Derleyen: Seda Sezer2 Aralık 2005
https://p.dw.com/p/AboI

Alman ve Avrupa basınında bugün, Almanya’da istihdam piyasasındaki son gelişmeler, Avrupa Merkez Bankası’nın faizleri arttırması, iklim tartışmaları ve Avrupa Birliği’nin bütçe planlarıyla ilgili yorumlar dikkat çekiyor.

Badische Zeitung gazetesi dün açıklanan işsizlik rakamları ile ilgili yorumunda, Gerhard Schröder’in yaptığı reformların sonucunun alındığını belirtiyor:

“Son rakamlar, Schröder’in tartışmalı ‘Hartz 4’ reformlarının sonuç vermeye başladığını gösteriyor. Yavaş ama kalıcı. ‘Hartz 4’ ile sadece istihdam piyasasındaki kurallar değil, ülkedeki hava da değişti. Başlangıçtaki protesto dalgası azaldı. Refrom sürecinin sürekli olamayacağı görüşü zayıfladı. Bu durum çalışabilecek durumda olan işsizlere devlet ve sosyal sistem desteği olmayacak anlamına geliyor ve gün geçtikçe daha fazla insan bunun farkına varıyor. Birçoğu için zor bir durum ancak böylece işsizliği bir kader olarak görmeyip, kendi güçleriyle bu durumdan kurtulmaya çalışacaklar.”

Dresdner Neueste Nachrichten gazetesinde de işsizlik rakamları ile ilgili bir yorum yer alıyor.

“Rakamlar ilk bakışta cesaret verici görünüyor. 11 yıldır ilk kez işsiz sayısı Ekim ayından Kasım ayına düşüş gösteriyor. İşsiz sayısı bir önceki yılın altında seyrediyor. Ancak sevinç nidaları atmak için henüz çok erken.”

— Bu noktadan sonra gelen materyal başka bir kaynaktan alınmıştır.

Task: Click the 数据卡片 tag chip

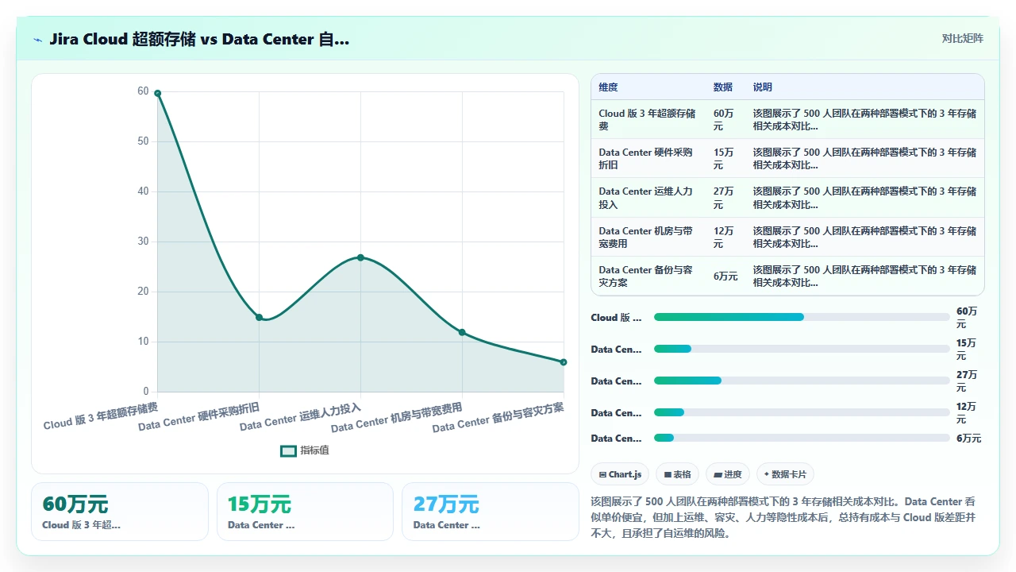Action: tap(785, 474)
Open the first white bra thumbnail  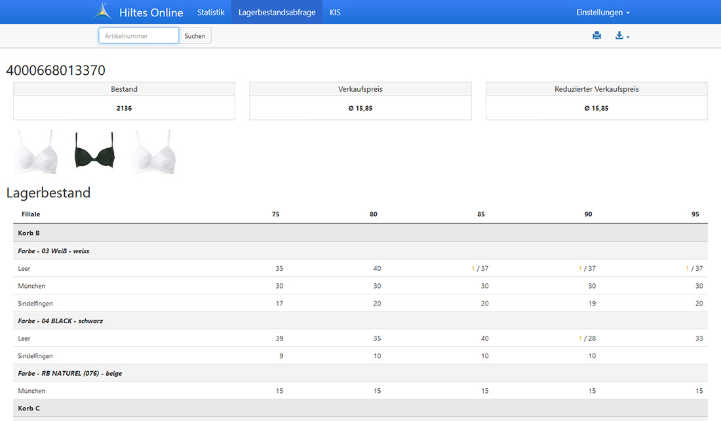tap(36, 151)
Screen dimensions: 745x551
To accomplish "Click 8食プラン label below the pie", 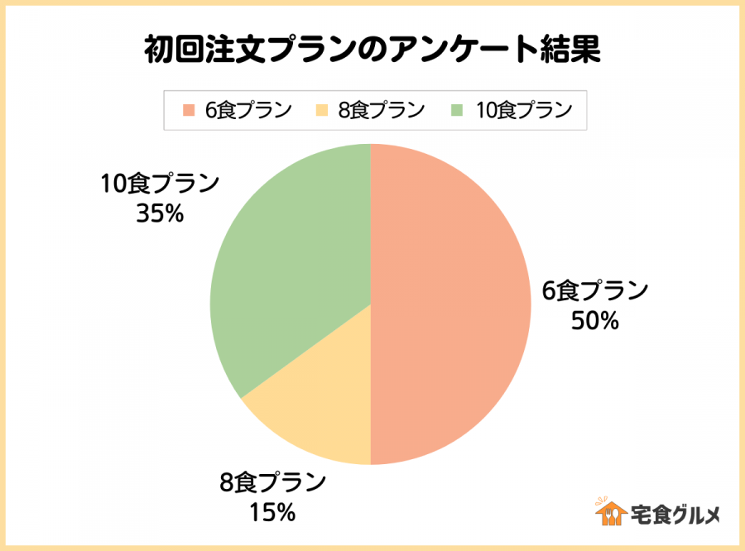I will 272,482.
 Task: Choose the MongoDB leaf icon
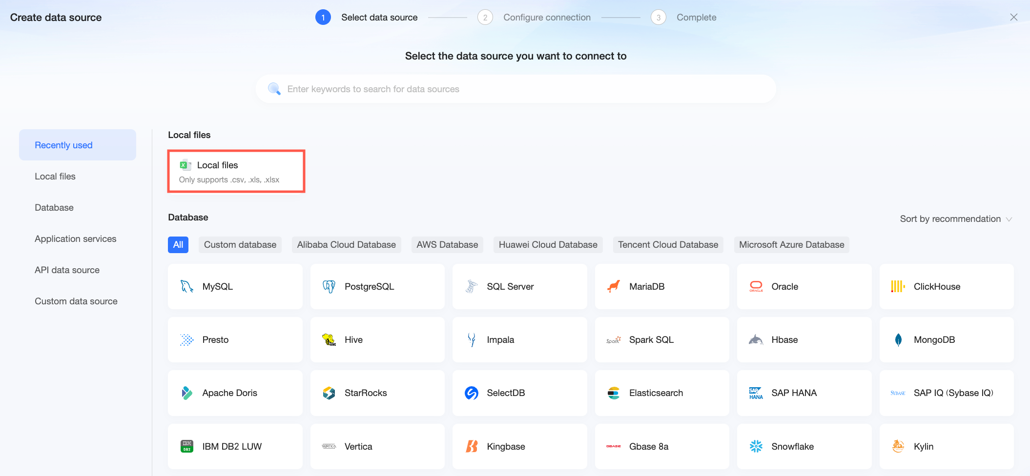tap(898, 339)

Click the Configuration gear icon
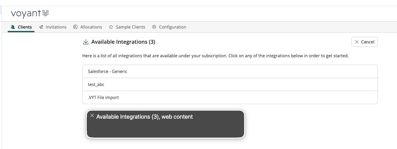click(154, 27)
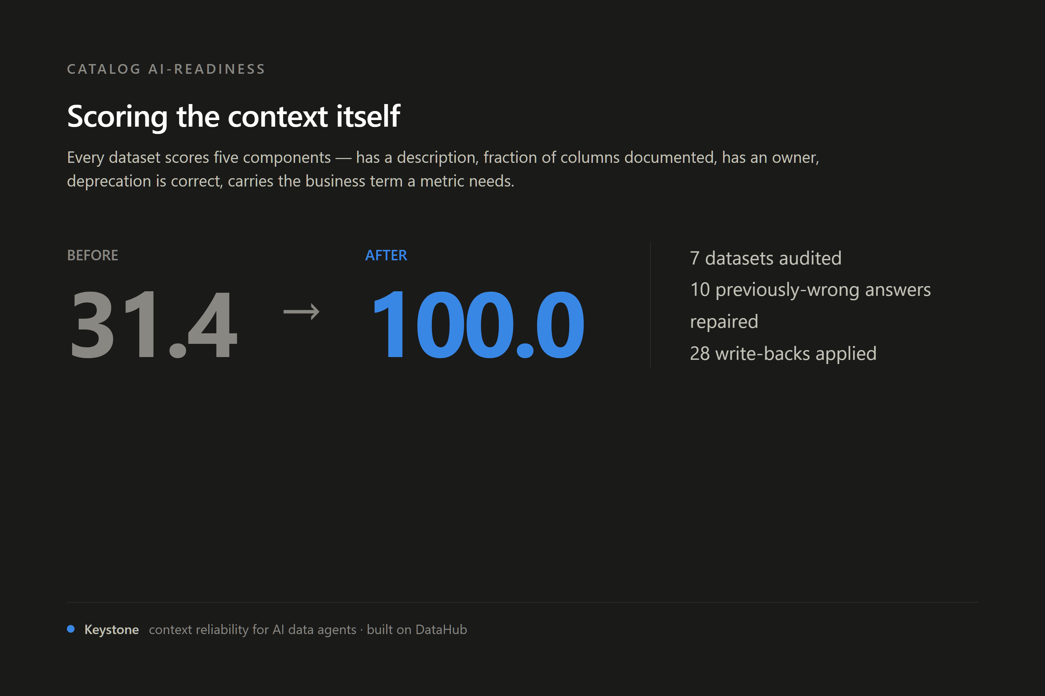Screen dimensions: 1045x696
Task: Click '7 datasets audited' stat
Action: [766, 258]
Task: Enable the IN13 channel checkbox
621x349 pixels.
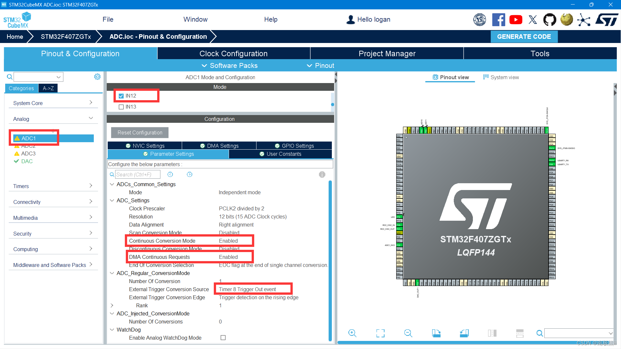Action: point(121,107)
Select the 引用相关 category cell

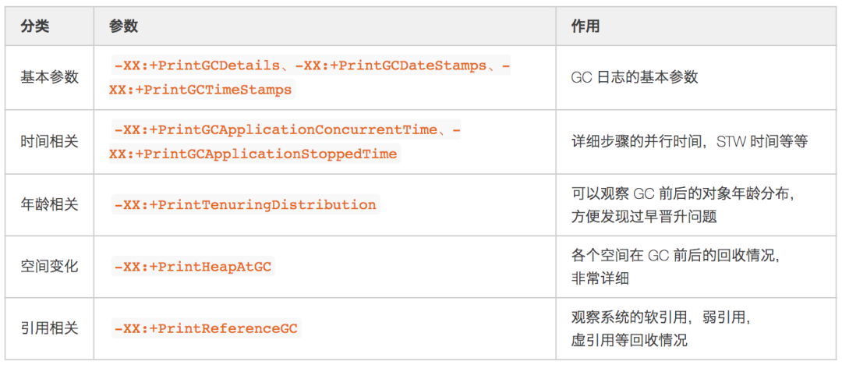[x=49, y=328]
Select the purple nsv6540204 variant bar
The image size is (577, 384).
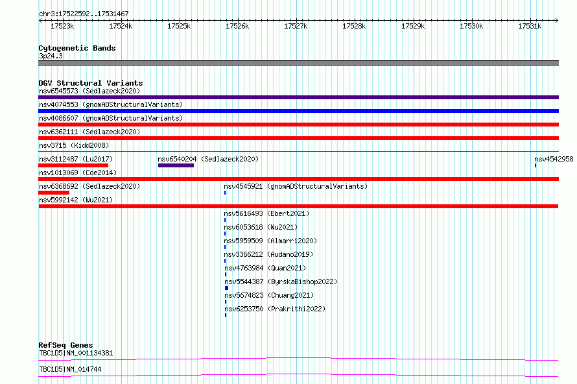pyautogui.click(x=176, y=165)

Süddeutsche Zeitung ise aynı konudaki yorumunda bir parça umut olduğunu söylüyor:

“Normalde, Kasım ayında işsiz sayısı yükselir. Sıcaklık düşer, inşaat ve gastronomi alanlarında işler yavaşlar. Ancak bu yıl 11 yıldır ilk kez işsizlik rakamı düştü. Federal Çalışma Ajansı’nın aylık rakamları abartılmamalı, ancak olumlu bir işaret veriyor. Ancak rakamların ne kadar umut verdiği ilkbaharda belli olacak. Alman ekonomisinin daha fazla dinamiğe ve büyümeye ihtiyacı var.”

Braunschweiger Zeitung gazetesi, Avrupa Merkez Bankası’nın faizleri arttırmasını yorum sütunlarına taşıyor:

“Avrupa Merkez Bankası faizleri arttırarak yanlış zamanda bir sinyal veriyor. Banka, Avrupa’da enflasyonla mücadele ve sendikaları ücretlerde ılımlı olmaya itmeye çalışıyor. Ancak Avrupa Merkez Bankası faiz arttırımına çok erken başladı ve bir zamanlar Deutsche Bank’ın Alman Markı’nın istikrarını korumak için dalgalanmaları durdurması gibi yanlış bir adım atıyor. Çünkü yüksek faizler Avrupa’da şirketler için banka kredilerinin daha da pahalanması ve dolayısıyla hassas dengeler üzerine kurulu büyümenin zarar görmesi anlamına geliyor.”

Frankfurter Allgemeine Zeitung gazetesinin aynı konudaki yorumunda ise şu satırlar dikkat çekiyor.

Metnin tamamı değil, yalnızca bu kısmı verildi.